Ghosts.

I do believe in them. I understand if you don’t, I don’t think less of you for it.

When my sister and I were kids, we lived in a nice apartment while our mom went to college. It was a duplex, we lived on the lower floor. The building was older. It sort of looked like it might have been one whole house originally, but had been divided up into two apartments at some point. Given the upstairs and downstairs were virtually identical, it may always have been intended as a duplex; I was a kid so I don’t know for sure.

When we moved into the apartment, I remember my mom talking to the landlord about how he came to own the property. It had been owned and lived in by an old lady before he purchased it, and when she passed away, her family sold it. My 7-year-old ears perked up at the words “when she died.”

“She died here?” I demanded.

“Not in the house,” my mom said, in that too-quick way that means the adult is lying to you. “At the hospital.”

“He said she died here,” I insisted, but my mom was sticking by what I knew was a lie and I knew she wouldn’t budge on it. And I wanted to believe no one had actually died in my home. I let it drop.

That house always creeped me out just a little. It was a nice apartment, clean, the landlord was a good guy who kept it fixed up and let us have a cat. But when the sun went down, it just felt — uneasy.

I told my mom I thought it was haunted. She said, “Oh, Melody, there’s no such thing as ghosts.”

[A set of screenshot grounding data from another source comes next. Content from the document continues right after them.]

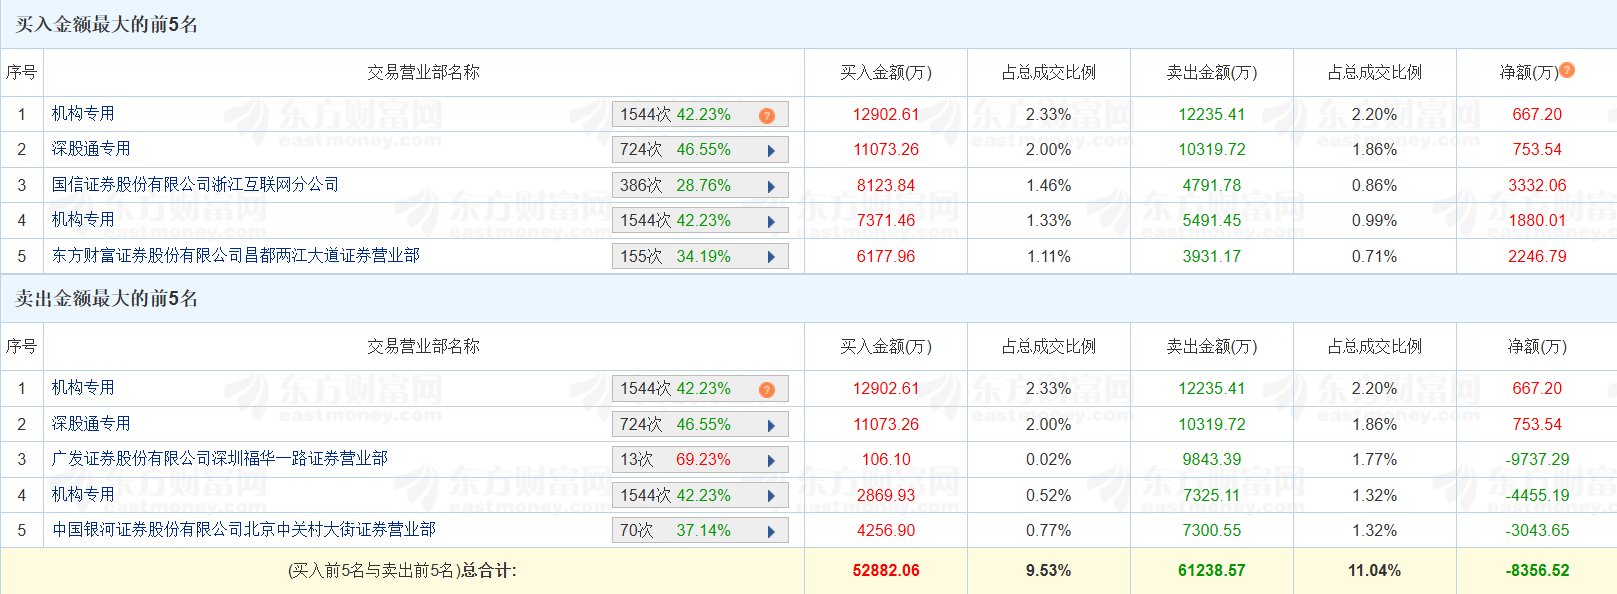Expand arrow for row 4 机构专用 in buy table
This screenshot has width=1617, height=594.
pyautogui.click(x=771, y=221)
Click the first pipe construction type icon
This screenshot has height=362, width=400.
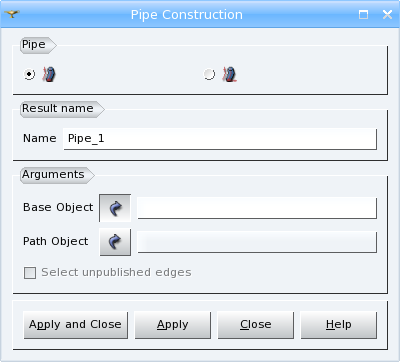click(x=49, y=74)
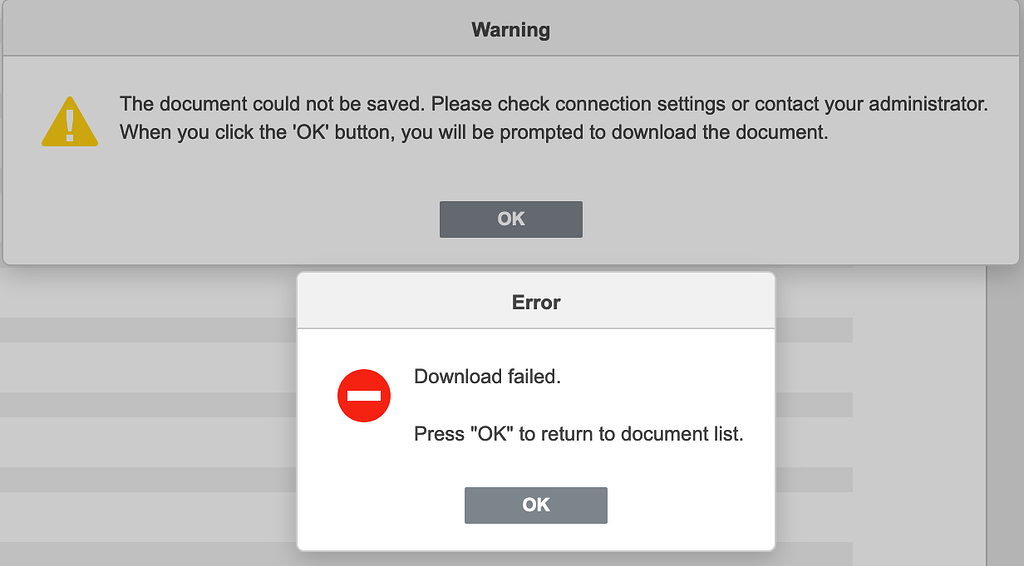Click the "Download failed." message text
This screenshot has height=566, width=1024.
(488, 377)
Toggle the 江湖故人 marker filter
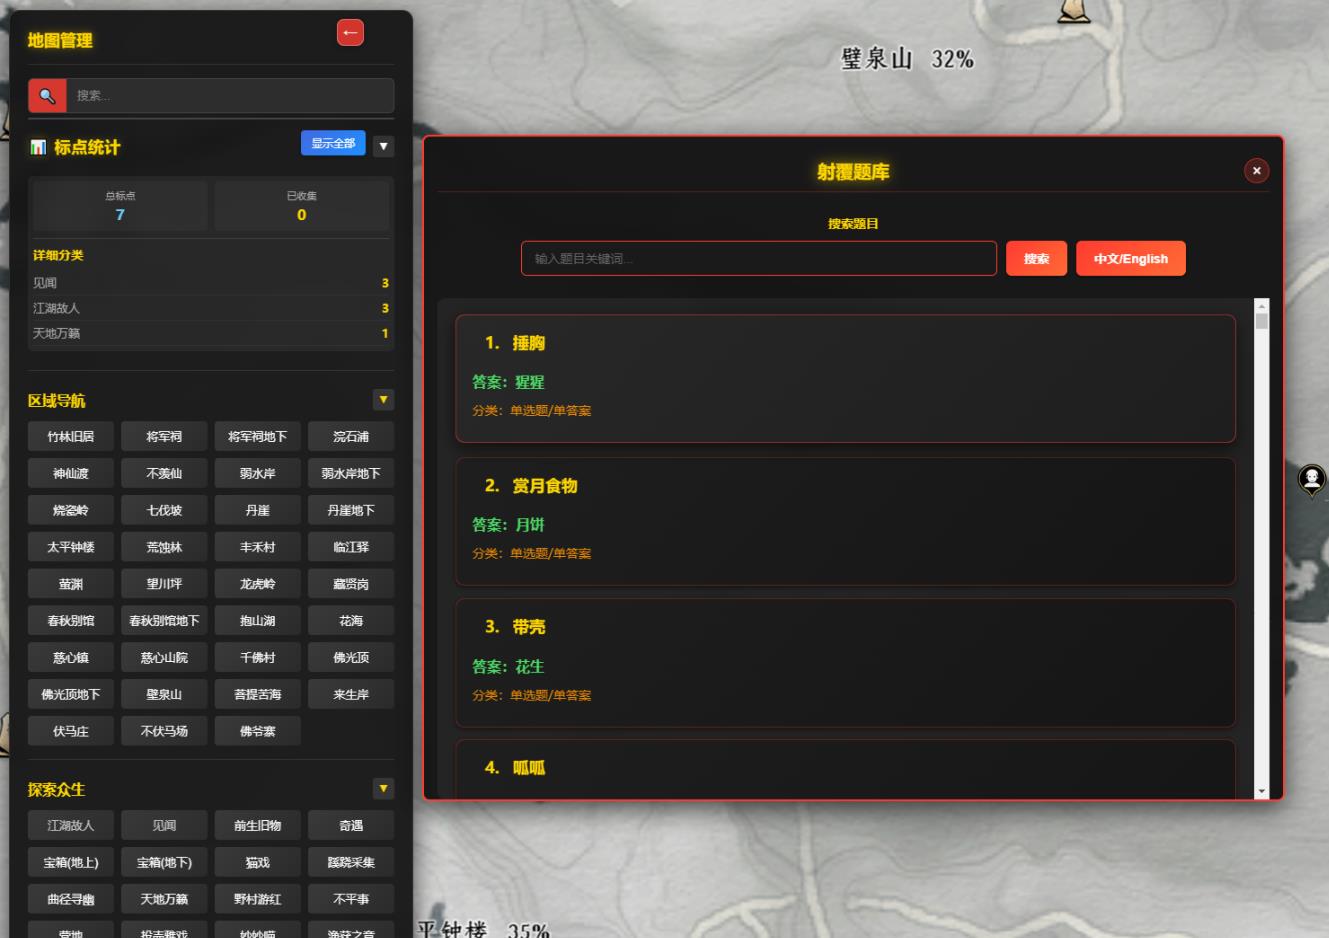This screenshot has width=1329, height=938. 69,825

One night, and I don’t recall exactly how old I was, I woke up in the middle of the night. We used the light in the closet as a night-light, and it was on with the closet door propped mostly shut. I woke up, looked at the closet light, and watched it go out. Not flicker, not blink, not fade, just, boom. Out. I figured the bulb might have burned out right at that moment, so I got out of bed and went to pull the cord and see if the light came back on.

It came back on. The bulb was fine. Someone had to have pulled the cord and shut it off.

I skittered back to bed and threw the covers over my head so fast.

That happened at least three times that I recall.

Another night, I woke up and was lying in bed looking around our room, when one of the little child-sized rocking chairs we had slid across the floor. Not an inch or two, a couple feet. Sideways. I jumped out of bed and ran to my mom’s room as fast as I could. She said that couldn’t have happened, but let me sleep with her anyway.

My sister tells the story of watching the little rocking chairs rock by themselves at night. I never saw that, just the one slide across the room.

My grandma gave me a peace lily for my birthday one year. One day I was playing in my room alone and I noticed it needed watering — they droop when they need water, they’re very dramatic. I was in the middle of something, so I decided I would take care of it when I was done.

Suddenly I heard a soft clattering sound. I looked up and watched my peace lily — pot and all — shaking on the table by the window. I stared at it for several seconds, wondering if I was imagining it, but the plant and pot kept shaking, making a little clattering sound. It shook as if a big truck or train was going by right outside the house. But there was no truck or train, and nothing else in my room shook. I got up, went to get a cup of water, and watered the plant. The clattering stopped. After that, any time I forgot to water it and it started to droop, it would begin to shake.

“No such thing as ghosts,” my mom repeated.

We moved out the year I turned eleven. Mom was expecting my other sister, Annie, and nice as the place was, it was a little small for all of us. The new apartment was not haunted.

One day, as adults, my middle sister and I were telling each other spooky stories from the white house we lived in as kids.

“Where?” our mom said as she walked into the room.

“Charles street,” my sister said.

“Oh, that house was so haunted!” my mom exclaimed. “The old lady that died there never left.”

“You said she didn’t die in the house!” I shouted. “You said there was no such thing as ghosts!”

“Oh, yeah, she died right in that front bedroom.”

“You mean OUR bedroom?” my sister demanded.

“Yeah,” my mom said.

“No such thing as ghosts,” I said sarcastically.

“You were already so freaked out, what was I supposed to tell you? That your bedroom was totally haunted by the lady that died in there? You would never have come back inside!”

I had to admit she had a point. I would have high-tailed it out into the yard so fast, and nothing could have persuaded me back in. Maybe a thunderstorm.

So yes, I do believe in ghosts. These days they don’t scare me so much as fascinate me. I actually like to go looking for ghosts.

Maybe I’ll tell you about some other times I found some . . . next Halloween.